** Task instructions **
Rewrite the data below, changing "rupee icon" to "dollar icon" and leaving everything else untouched.

---*---

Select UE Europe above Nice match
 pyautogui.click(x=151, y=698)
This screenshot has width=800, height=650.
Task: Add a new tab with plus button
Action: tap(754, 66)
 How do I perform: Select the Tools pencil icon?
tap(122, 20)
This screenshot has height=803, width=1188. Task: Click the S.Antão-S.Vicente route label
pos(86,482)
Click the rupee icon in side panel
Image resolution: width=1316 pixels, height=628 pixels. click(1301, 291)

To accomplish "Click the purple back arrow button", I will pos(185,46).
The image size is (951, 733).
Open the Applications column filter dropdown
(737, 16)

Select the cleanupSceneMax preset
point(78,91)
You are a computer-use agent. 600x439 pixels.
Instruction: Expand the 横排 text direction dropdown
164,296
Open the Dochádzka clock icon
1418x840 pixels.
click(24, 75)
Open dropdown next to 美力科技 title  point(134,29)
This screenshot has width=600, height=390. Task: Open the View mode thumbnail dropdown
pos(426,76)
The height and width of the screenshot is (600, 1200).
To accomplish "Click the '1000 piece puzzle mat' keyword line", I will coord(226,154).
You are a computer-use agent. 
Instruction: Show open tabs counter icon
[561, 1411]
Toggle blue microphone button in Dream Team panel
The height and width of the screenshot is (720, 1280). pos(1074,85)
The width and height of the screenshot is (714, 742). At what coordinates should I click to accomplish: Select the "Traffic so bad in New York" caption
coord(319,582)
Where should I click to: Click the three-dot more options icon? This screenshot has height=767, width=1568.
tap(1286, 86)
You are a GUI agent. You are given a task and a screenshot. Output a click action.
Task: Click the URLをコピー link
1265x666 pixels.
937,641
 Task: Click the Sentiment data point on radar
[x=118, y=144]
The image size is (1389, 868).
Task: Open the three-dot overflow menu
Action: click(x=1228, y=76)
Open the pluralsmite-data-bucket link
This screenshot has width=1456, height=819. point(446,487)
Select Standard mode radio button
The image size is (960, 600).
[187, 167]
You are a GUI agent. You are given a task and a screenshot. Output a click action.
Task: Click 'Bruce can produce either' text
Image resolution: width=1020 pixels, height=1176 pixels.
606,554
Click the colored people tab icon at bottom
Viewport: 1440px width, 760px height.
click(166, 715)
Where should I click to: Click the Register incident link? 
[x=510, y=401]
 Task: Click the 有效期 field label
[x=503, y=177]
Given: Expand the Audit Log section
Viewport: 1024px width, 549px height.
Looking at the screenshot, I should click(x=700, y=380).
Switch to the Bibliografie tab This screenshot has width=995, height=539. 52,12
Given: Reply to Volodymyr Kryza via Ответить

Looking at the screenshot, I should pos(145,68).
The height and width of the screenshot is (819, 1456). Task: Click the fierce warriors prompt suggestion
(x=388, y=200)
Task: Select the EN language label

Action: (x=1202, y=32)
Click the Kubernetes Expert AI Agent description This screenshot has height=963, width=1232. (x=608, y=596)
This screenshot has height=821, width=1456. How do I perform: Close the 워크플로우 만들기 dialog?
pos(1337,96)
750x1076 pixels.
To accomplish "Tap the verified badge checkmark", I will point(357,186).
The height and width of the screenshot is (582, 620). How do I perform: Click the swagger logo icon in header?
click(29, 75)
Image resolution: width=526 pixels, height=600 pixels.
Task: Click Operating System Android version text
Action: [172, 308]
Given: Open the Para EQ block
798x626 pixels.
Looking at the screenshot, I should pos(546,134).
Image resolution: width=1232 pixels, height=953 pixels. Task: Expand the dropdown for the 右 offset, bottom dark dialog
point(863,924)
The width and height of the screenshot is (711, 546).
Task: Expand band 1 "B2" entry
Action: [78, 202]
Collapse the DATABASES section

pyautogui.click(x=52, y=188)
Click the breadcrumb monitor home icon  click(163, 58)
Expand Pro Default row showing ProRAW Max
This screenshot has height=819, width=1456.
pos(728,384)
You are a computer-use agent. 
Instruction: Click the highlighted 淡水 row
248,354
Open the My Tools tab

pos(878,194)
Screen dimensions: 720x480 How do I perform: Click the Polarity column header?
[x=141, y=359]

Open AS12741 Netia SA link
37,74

---*---

** In response **
Select UE Europe above Nice match
 pyautogui.click(x=151, y=698)
This screenshot has width=800, height=650.
Task: Add a new tab with plus button
Action: tap(754, 66)
 How do I perform: Select the Tools pencil icon?
tap(122, 20)
This screenshot has height=803, width=1188. Task: Click the S.Antão-S.Vicente route label
pos(86,482)
Click the dollar icon in side panel
Image resolution: width=1316 pixels, height=628 pixels. click(1301, 291)

To accomplish "Click the purple back arrow button", I will pos(185,46).
The image size is (951, 733).
Open the Applications column filter dropdown
(737, 16)

Select the cleanupSceneMax preset
point(78,91)
You are a computer-use agent. 600x439 pixels.
Instruction: Expand the 横排 text direction dropdown
164,296
Open the Dochádzka clock icon
1418x840 pixels.
click(24, 75)
Open dropdown next to 美力科技 title  point(134,29)
This screenshot has width=600, height=390. Task: Open the View mode thumbnail dropdown
pos(426,76)
The height and width of the screenshot is (600, 1200).
To accomplish "Click the '1000 piece puzzle mat' keyword line", I will coord(226,154).
You are a computer-use agent. 
Instruction: Show open tabs counter icon
[561, 1411]
Toggle blue microphone button in Dream Team panel
The height and width of the screenshot is (720, 1280). pos(1074,85)
The width and height of the screenshot is (714, 742). At what coordinates should I click to accomplish: Select the "Traffic so bad in New York" caption
coord(319,582)
Where should I click to: Click the three-dot more options icon? This screenshot has height=767, width=1568.
tap(1286, 86)
You are a GUI agent. You are given a task and a screenshot. Output a click action.
Task: Click the URLをコピー link
1265x666 pixels.
937,641
 Task: Click the Sentiment data point on radar
[x=118, y=144]
The image size is (1389, 868).
Task: Open the three-dot overflow menu
Action: click(x=1228, y=76)
Open the pluralsmite-data-bucket link
This screenshot has width=1456, height=819. point(446,487)
Select Standard mode radio button
The image size is (960, 600).
[187, 167]
You are a GUI agent. You are given a task and a screenshot. Output a click action.
Task: Click 'Bruce can produce either' text
Image resolution: width=1020 pixels, height=1176 pixels.
606,554
Click the colored people tab icon at bottom
Viewport: 1440px width, 760px height.
click(166, 715)
Where should I click to: Click the Register incident link? 
[x=510, y=401]
 Task: Click the 有效期 field label
[x=503, y=177]
Given: Expand the Audit Log section
Viewport: 1024px width, 549px height.
Looking at the screenshot, I should click(x=700, y=380).
Switch to the Bibliografie tab This screenshot has width=995, height=539. 52,12
Given: Reply to Volodymyr Kryza via Ответить

Looking at the screenshot, I should pos(145,68).
The height and width of the screenshot is (819, 1456). Task: Click the fierce warriors prompt suggestion
(x=388, y=200)
Task: Select the EN language label

Action: (x=1202, y=32)
Click the Kubernetes Expert AI Agent description This screenshot has height=963, width=1232. (x=608, y=596)
This screenshot has height=821, width=1456. How do I perform: Close the 워크플로우 만들기 dialog?
pos(1337,96)
750x1076 pixels.
To accomplish "Tap the verified badge checkmark", I will point(357,186).
The height and width of the screenshot is (582, 620). How do I perform: Click the swagger logo icon in header?
click(29, 75)
Image resolution: width=526 pixels, height=600 pixels.
Task: Click Operating System Android version text
Action: [172, 308]
Given: Open the Para EQ block
798x626 pixels.
Looking at the screenshot, I should pos(546,134).
Image resolution: width=1232 pixels, height=953 pixels. Task: Expand the dropdown for the 右 offset, bottom dark dialog
point(863,924)
The width and height of the screenshot is (711, 546).
Task: Expand band 1 "B2" entry
Action: [78, 202]
Collapse the DATABASES section

pyautogui.click(x=52, y=188)
Click the breadcrumb monitor home icon  click(163, 58)
Expand Pro Default row showing ProRAW Max
This screenshot has height=819, width=1456.
pos(728,384)
You are a computer-use agent. 
Instruction: Click the highlighted 淡水 row
248,354
Open the My Tools tab

pos(878,194)
Screen dimensions: 720x480 How do I perform: Click the Polarity column header?
[x=141, y=359]

Open AS12741 Netia SA link
37,74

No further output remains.